→ Activity list:
(1) Copy the passage from the turkey calling thread word for word, starting at "Also the pressure" and ending at "hung up gobblers.".
(2) Translate this sentence from the turkey calling thread into Spanish: "There are many videos on YouTube you can watch to learn the basics and go from there."

→ Document segment:

——

# Turkey calling



## Speedylvr (Nov 26, 2011)

Turkey calls can be hard to learn if you don't read about them practice them. When you put them in your mouth you put the horseshoe facing your teeth. After that you say a word like kee, chuck, cluck, or something like that.


----------



## Nick Roehl (Mar 7, 2002)

Speedylvr said:


> Turkey calls can be hard to learn if you don't read about them practice them. When you put them in your mouth you put the horseshoe facing your teeth. After that you say a word like kee, chuck, cluck, or something like that.


Just like anything else you get out what you put in. If you practice you become better. With turkey diaphragm calls you want the end with the reeds facing your teeth. If the call feels to big in your mouth you can take a scissor and slightly trim all the way around the back side until it is a custom fit. Push your tongue up against the reeds and let her rip.

Also the pressure you put on the reeds with you tongue, how much you open your mouth, and how much pressure you put on the air can make the call sound different.

There are many videos on YouTube you can watch to learn the basics and go from there. I personally love diaphragm calls and use them most of the time. I like have my hands free and be able to sound like multiple birds. I can also do a good gobble with them which can come in handy on hung up gobblers.


----------



## cut'em (Oct 23, 2004)

When I first put a new call in my mouth it feels too big (they all do) the trick is to spend the first day chewing on the edges, don't worry you'll never chew through them simply loosen them up they will get about a stiff as a bandaid. Now that once too big call fits perfectly and seals all the edges as it's designed to do. Yes the opening faces forward and make sure if you have a multiple reed call that the shortest reed faces down. (don't go crazy with call choices I like a simple double reed for beginners). Stay away from the "Kee" notes at first. Practice saying shuuuck shuuuuuuuuck shuuuuuck then begin to shorten that note up to a quick shuck shuck. this will get you sounding (almost) like a turkey. I like telling people to use the shuck note because the shhh in the begin is easier to pick up and the uuck is done as you drop your tongue done off the call. Practice saying the word shuck and feel where your tongue is. Once you develop the shuck sound start dropping the shuck note and begin working the yuck note , you'll transition right into it. This "yuck" to me is the turkey note. "the cluck" to make the yelp simply say the word "yelp" through your call. You'll notice if you try it without a call in your mouth both notes start the same, only difference is the very end when you close your mouth to pronounce the "P" in the end of yelp. There's as many different ways to learn as there are calls out there, but in the end it takes practice. You'll get it and when that big ol' tom comes strutting in to your call, you know then it was all worth the time spent.
Good luck to ya,
Cut'em


----------

——

→ Supplied material:
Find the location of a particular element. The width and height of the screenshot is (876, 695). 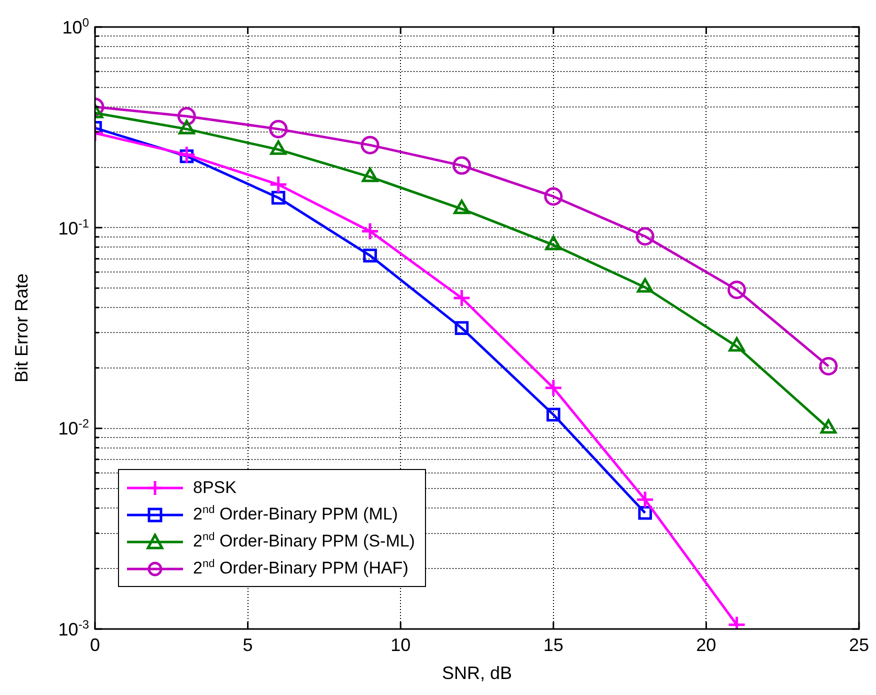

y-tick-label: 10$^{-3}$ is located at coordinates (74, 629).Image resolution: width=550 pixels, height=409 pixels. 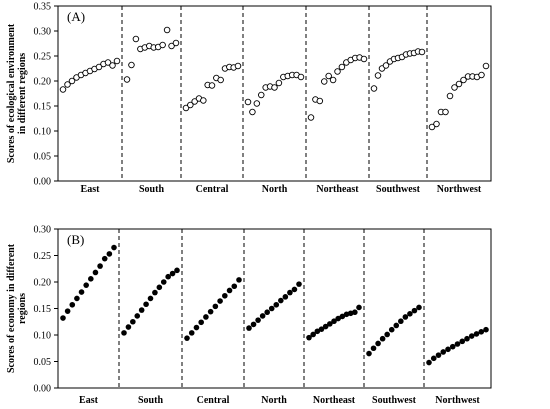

——

→ Answers given:
(1)
Also the pressure you put on the reeds with you tongue, how much you open your mouth, and how much pressure you put on the air can make the call sound different.

There are many videos on YouTube you can watch to learn the basics and go from there. I personally love diaphragm calls and use them most of the time. I like have my hands free and be able to sound like multiple birds. I can also do a good gobble with them which can come in handy on hung up gobblers.

(2) Hay muchos videos en YouTube que puedes ver para aprender lo básico y avanzar a partir de ahí.